In conclusion, the review has revealed that "parents' views and practices regarding childhood vaccination are complex and dynamic social processes that reflect multiple webs of influence, meaning, and logic." It has provided "a theorised understanding of the social processes contributing to vaccination acceptance (or not), thereby complementing but also extending more individualistic models of vaccination acceptance.

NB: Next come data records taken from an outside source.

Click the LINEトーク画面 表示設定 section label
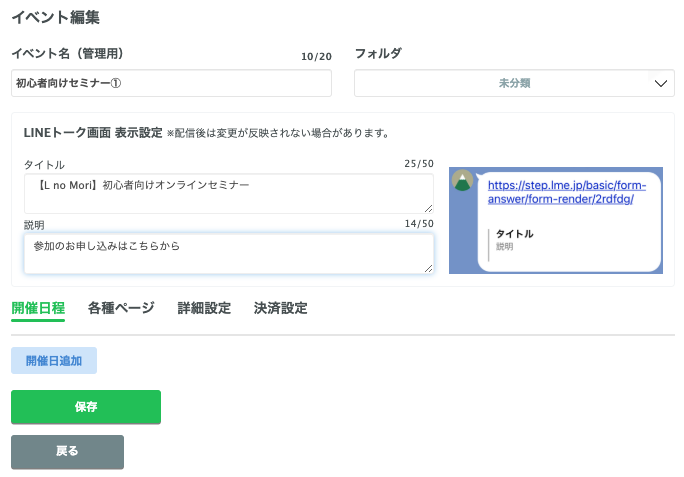The width and height of the screenshot is (684, 477). pyautogui.click(x=93, y=132)
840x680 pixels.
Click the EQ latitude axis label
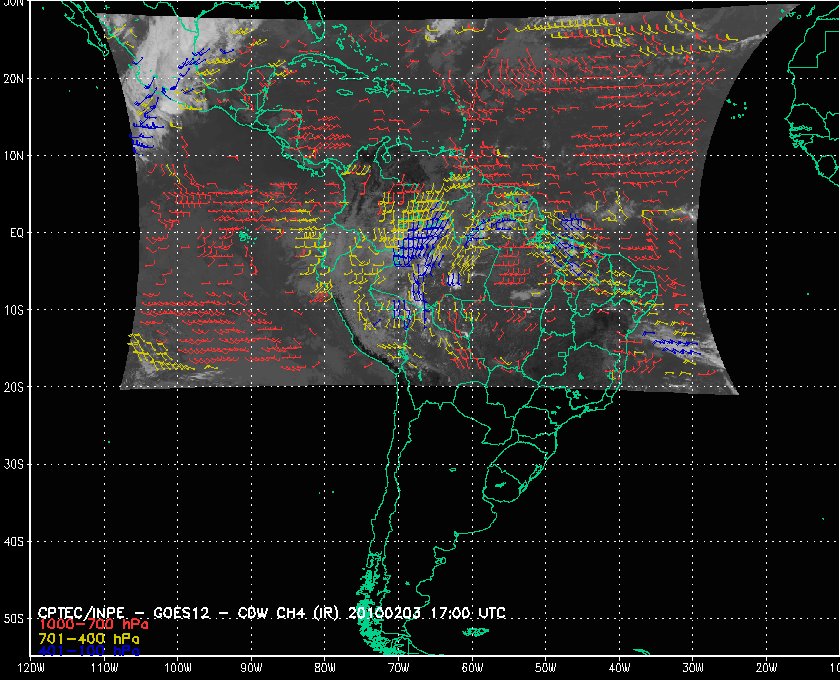point(14,233)
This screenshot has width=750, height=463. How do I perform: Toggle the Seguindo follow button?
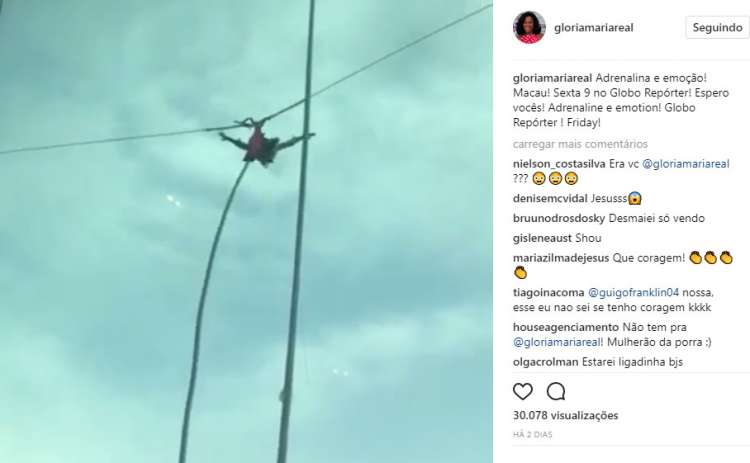point(717,28)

Successful development of interventions to promote acceptance and uptake of childhood vaccination will require an understanding of, and then tailoring to, the specific factors influencing vaccination views and practices of the group(s) in the target setting."

Editor's note: Accompanying this review is a 4-page implementation guide [PDF], prepared by Claire Glenton and Chris Cooper, Cochrane Norway/EPOC, September 2021. The questions and prompts presented here were informed by the review and may help ministries of health, programme managers, healthcare facilities, and other stakeholders to plan, implement, or manage childhood vaccination programmes.